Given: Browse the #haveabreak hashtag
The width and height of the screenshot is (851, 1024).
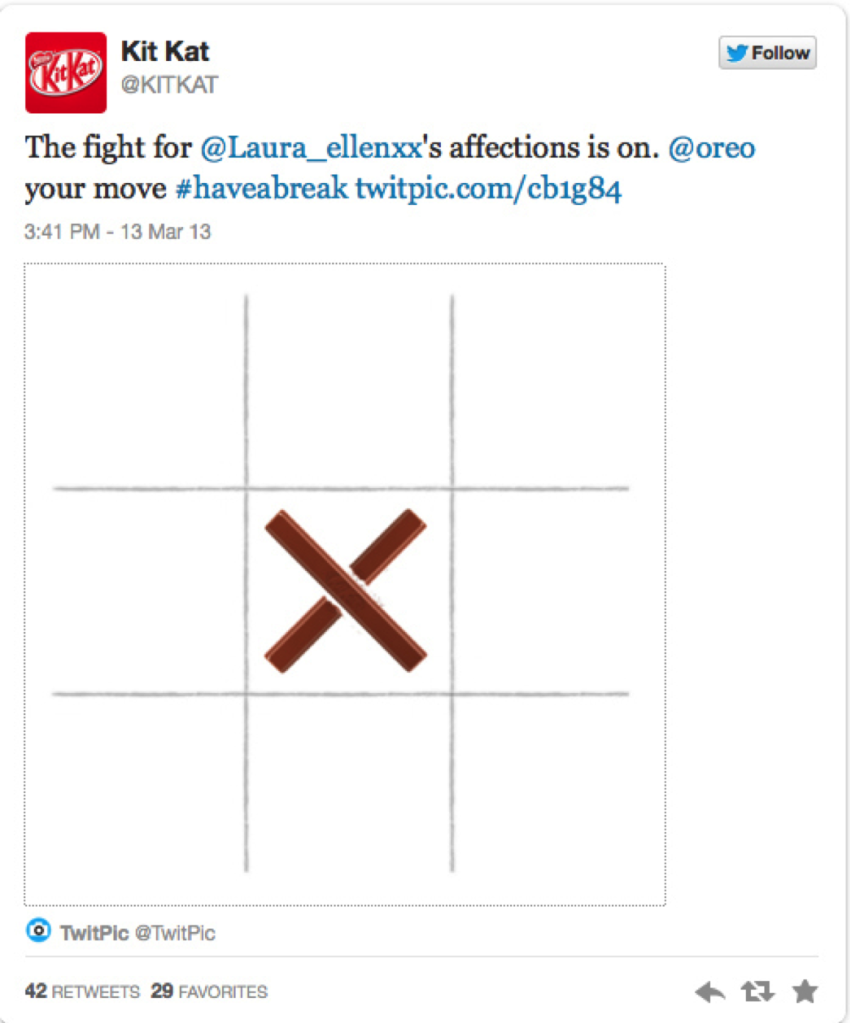Looking at the screenshot, I should click(x=262, y=189).
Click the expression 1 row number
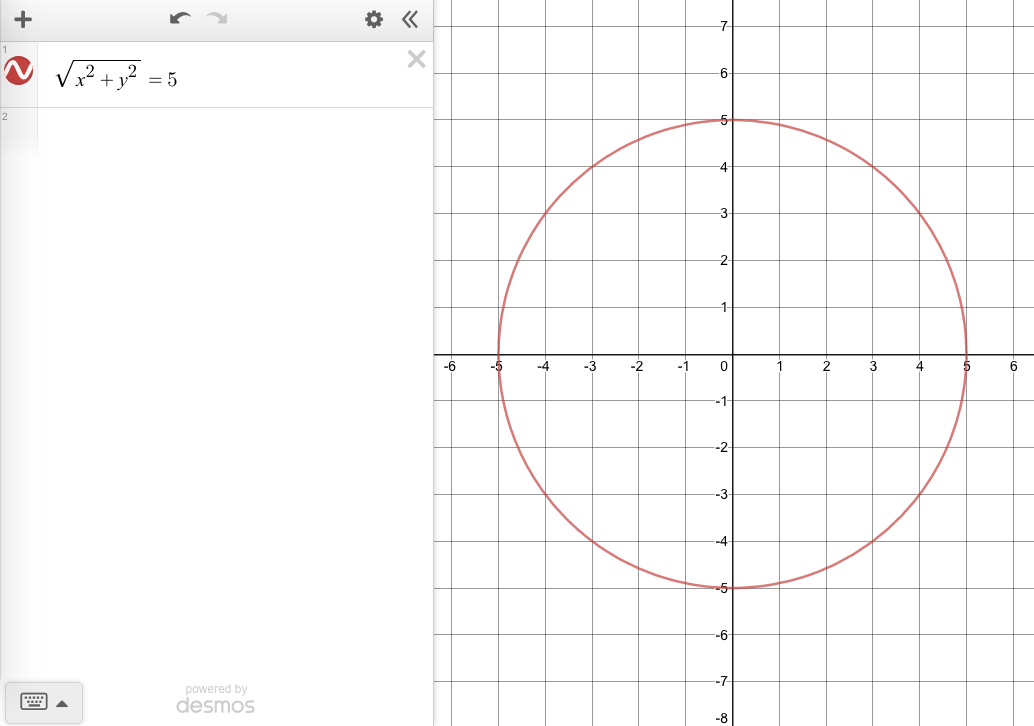Viewport: 1034px width, 726px height. click(5, 48)
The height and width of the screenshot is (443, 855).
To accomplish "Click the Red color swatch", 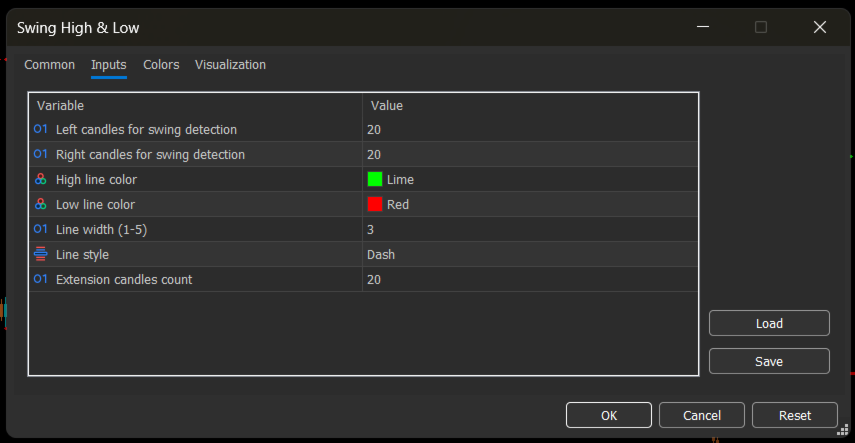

------------------------------

● What is expected
Reproduce all of the data above line for line, with no changes, and omit the images.

● Exercise output
Given: Browse the #haveabreak hashtag
The width and height of the screenshot is (851, 1024).
Looking at the screenshot, I should click(x=262, y=189).
Click the expression 1 row number
Viewport: 1034px width, 726px height. click(5, 48)
The height and width of the screenshot is (443, 855).
To accomplish "Click the Red color swatch", 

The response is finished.